Het pad kruipt omhoog, we passeren een kudde koeien die staat te lummelen in de nevelige avondschemering. Het bos is nu in zicht. Bovenop een helling verrijst een muur van zwarte dennen. In de oksel ervan zie ik de lage witte gebouwen van de kliniek.
Aan de bosrand blijven we even staan. Het uitzicht is hier wijd, weids. Een gestikte deken van stukjes land, het een nog verder dan het ander, die geborgenheid suggereert: hoe ver je ook kunt kijken, je kunt je hier overal verstoppen.

We lopen langs de kliniek. Als je daar eenmaal uit bent mag je er niet meer in. Even gedag zeggen is er niet bij. Een meisje komt uit de glazen toegangsdeur, ze loopt met de snelle zakelijke pas van iemand die hier werkt en nu naar huis gaat, naar de gewone wereld. Het is tegen vijven, het wordt donker.
Bij de Gerardushoeve gaan we met enige aarzeling naar binnen. Zijn bemodderde wandelschoenen wel welkom in deze smetteloze burgermanschic? We kiezen een tafel uit in de serre. En daar is het moment waarnaar ik jarenlang heb uitgezien. Ik bestel een lokaal abdijbier. Eindelijk kan ik ten volle profijt trekken van alle luxe die dit rijke land te bieden heeft. Maar hoe stoer ik ook doe ('wraak', mail ik aan mijn broer, bij een foto van mezelf met die schuimende kelk in de hand), ik kan een licht gevoel van bedruktheid niet van de afschudden. Schuldgevoel? De herinneringen die dit beladen landschap oproept?
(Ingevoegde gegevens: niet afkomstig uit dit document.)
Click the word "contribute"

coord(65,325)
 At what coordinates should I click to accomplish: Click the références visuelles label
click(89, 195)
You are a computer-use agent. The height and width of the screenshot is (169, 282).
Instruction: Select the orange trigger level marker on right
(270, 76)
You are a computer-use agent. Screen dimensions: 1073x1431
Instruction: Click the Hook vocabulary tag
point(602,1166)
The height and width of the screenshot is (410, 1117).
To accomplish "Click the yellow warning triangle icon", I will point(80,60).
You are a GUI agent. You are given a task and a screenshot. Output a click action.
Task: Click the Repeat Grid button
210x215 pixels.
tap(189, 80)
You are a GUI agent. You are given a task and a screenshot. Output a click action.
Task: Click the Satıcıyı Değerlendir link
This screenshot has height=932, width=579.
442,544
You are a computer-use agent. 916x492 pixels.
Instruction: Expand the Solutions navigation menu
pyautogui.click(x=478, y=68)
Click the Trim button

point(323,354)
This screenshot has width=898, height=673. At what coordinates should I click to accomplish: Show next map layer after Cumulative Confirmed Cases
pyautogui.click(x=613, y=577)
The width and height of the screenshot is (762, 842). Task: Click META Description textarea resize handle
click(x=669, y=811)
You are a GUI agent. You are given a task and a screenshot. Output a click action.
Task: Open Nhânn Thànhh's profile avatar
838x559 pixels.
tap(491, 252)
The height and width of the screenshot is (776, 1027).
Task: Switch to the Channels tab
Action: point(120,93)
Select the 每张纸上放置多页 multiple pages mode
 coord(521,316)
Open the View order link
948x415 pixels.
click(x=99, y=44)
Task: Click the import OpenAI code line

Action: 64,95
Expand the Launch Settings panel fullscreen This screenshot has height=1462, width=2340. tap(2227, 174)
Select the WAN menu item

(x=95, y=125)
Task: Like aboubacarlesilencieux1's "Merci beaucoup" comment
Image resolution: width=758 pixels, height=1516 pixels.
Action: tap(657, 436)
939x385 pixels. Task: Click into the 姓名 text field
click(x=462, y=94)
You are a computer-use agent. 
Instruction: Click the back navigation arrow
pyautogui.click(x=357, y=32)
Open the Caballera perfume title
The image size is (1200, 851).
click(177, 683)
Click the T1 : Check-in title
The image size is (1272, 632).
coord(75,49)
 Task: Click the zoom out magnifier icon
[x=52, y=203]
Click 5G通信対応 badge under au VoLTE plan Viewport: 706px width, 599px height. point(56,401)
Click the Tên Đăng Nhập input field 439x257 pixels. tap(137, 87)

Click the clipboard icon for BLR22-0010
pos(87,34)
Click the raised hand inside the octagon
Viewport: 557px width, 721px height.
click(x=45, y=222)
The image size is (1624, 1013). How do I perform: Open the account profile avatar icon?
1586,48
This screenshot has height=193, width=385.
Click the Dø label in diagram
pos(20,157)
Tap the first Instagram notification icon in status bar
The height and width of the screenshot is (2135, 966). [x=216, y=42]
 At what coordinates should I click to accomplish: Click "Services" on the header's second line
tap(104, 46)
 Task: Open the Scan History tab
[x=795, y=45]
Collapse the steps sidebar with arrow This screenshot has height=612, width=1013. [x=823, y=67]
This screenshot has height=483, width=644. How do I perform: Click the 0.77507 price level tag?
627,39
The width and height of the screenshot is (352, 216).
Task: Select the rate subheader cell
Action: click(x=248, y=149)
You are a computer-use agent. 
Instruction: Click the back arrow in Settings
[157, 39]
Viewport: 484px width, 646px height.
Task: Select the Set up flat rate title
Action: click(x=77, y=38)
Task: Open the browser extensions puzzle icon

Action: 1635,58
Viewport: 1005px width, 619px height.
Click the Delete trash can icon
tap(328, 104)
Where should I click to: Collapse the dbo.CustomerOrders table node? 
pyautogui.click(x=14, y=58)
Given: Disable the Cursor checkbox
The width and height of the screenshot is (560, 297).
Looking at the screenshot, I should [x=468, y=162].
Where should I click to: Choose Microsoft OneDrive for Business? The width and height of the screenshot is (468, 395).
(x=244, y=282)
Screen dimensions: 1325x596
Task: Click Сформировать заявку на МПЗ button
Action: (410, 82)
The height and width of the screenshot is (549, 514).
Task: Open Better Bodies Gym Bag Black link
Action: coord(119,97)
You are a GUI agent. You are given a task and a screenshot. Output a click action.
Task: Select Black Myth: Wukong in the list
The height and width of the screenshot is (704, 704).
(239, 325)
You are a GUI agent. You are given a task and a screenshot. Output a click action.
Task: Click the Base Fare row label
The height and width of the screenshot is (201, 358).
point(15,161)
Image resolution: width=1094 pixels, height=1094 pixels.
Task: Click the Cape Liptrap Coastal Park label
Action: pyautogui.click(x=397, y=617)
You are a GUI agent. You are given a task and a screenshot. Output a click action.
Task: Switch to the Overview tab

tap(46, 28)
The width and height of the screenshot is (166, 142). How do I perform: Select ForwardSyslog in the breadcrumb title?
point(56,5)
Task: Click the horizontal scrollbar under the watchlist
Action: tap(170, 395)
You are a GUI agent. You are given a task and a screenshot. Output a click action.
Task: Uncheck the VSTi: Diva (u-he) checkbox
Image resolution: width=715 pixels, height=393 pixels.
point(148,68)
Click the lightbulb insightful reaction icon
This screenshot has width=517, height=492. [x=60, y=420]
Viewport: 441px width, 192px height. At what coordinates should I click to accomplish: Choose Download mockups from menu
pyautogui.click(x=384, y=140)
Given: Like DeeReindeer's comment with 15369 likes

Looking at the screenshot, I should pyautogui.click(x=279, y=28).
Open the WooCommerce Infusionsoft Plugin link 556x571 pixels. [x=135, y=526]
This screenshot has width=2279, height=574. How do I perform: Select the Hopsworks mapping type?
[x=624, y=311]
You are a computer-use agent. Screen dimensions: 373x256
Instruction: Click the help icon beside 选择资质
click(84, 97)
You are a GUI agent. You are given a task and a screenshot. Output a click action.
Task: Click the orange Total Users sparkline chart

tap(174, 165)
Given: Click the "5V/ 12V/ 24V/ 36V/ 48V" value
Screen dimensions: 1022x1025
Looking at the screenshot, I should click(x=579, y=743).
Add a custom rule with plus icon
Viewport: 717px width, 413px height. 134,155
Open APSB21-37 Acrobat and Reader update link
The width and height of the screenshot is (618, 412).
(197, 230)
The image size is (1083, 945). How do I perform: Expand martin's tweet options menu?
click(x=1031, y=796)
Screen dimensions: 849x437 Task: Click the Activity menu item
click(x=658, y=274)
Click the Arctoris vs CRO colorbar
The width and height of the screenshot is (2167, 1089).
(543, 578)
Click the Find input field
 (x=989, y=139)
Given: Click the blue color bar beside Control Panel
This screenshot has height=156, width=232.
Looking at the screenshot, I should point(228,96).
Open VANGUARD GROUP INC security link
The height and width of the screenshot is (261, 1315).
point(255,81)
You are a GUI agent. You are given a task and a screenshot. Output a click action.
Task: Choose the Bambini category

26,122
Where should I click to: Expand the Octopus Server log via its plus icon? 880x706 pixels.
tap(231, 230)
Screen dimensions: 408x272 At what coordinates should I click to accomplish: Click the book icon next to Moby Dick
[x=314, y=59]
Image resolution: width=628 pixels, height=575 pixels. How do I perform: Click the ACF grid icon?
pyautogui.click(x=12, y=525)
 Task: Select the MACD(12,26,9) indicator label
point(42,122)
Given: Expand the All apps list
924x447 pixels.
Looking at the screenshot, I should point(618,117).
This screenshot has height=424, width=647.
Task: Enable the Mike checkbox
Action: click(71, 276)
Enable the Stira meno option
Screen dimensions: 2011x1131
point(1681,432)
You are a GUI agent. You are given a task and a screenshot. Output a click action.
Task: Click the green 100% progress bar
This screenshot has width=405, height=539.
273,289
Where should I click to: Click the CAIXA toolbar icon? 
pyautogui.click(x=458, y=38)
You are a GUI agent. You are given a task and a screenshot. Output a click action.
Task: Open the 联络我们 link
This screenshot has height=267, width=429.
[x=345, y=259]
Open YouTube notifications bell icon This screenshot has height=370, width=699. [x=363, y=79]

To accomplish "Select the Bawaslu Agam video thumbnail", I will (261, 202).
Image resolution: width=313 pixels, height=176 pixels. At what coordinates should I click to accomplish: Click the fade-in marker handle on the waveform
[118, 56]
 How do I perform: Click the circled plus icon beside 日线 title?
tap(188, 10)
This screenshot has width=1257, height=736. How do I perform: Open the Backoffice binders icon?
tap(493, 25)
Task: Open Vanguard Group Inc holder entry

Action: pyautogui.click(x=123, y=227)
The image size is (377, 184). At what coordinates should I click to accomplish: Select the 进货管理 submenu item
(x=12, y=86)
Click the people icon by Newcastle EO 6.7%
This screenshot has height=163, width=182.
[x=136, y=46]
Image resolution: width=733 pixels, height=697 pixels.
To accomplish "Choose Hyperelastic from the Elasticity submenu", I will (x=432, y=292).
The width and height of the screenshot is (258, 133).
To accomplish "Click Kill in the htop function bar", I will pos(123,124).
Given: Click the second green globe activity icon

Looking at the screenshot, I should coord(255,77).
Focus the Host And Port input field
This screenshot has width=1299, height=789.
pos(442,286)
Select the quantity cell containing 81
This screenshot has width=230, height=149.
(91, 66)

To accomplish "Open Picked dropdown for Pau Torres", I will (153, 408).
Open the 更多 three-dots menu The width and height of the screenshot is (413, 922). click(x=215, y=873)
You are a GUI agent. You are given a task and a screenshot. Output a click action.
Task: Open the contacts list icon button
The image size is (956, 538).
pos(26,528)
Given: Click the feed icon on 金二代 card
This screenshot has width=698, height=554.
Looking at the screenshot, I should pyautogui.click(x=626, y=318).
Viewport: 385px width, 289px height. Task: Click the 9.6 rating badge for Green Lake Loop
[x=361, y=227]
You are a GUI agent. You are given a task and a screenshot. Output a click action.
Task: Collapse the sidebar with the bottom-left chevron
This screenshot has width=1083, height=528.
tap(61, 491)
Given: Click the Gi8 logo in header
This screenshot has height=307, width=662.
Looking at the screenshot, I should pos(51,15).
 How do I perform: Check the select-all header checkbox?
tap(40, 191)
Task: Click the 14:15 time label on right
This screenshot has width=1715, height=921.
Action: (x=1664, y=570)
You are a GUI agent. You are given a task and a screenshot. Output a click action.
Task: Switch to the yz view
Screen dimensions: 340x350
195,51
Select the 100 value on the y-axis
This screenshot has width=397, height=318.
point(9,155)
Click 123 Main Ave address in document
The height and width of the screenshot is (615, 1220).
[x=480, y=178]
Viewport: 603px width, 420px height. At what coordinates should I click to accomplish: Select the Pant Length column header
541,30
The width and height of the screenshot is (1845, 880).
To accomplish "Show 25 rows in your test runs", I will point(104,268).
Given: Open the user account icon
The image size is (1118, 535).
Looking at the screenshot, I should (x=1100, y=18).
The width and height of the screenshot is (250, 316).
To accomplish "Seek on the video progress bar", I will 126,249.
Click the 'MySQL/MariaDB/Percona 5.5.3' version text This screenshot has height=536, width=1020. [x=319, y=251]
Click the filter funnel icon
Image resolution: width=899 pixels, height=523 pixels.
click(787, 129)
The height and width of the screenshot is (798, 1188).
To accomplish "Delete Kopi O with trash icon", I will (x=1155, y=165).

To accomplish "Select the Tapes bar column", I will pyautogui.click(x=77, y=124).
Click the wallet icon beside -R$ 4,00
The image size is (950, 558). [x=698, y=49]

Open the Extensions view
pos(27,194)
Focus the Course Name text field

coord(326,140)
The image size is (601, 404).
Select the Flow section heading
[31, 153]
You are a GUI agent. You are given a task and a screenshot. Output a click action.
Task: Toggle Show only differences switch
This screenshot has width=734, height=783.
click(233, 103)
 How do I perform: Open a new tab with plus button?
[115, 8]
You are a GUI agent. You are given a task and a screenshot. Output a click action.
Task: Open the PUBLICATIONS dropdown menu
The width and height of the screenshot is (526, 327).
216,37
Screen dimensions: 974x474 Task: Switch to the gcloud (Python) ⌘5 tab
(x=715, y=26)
Die nacht slaap ik slecht, hoewel het bed van herberg De Smidse zacht genoeg is. Misschien is het de koppige, tanninerijke rode wijn, misschien de wildpastei, de langzaam gegaarde procureur van wild varken. In de nanacht komt mijn oma me bezoeken, of liever gezegd, ik bezoek haar. Ze blijkt nog in leven en is drieënnegentig, twee jaar ouder dan ze in werkelijkheid is geworden. In de filmzaal van het tehuis zie ik haar zitten. Ze is lang en statig, een knappe, sterke oude vrouw. We nemen haar mee in de auto en gaan wandelen in een herfstig park in Den Haag. Er is iets verwijtends in haar optreden, ze leest me de les zonder die uit te spreken.
Waarom uitgerekend vannacht deze bezoeking? Is het de vloek van Calvijn, het protestantse erfgoed in mij dat mijn bourgondische uitje komt bederven?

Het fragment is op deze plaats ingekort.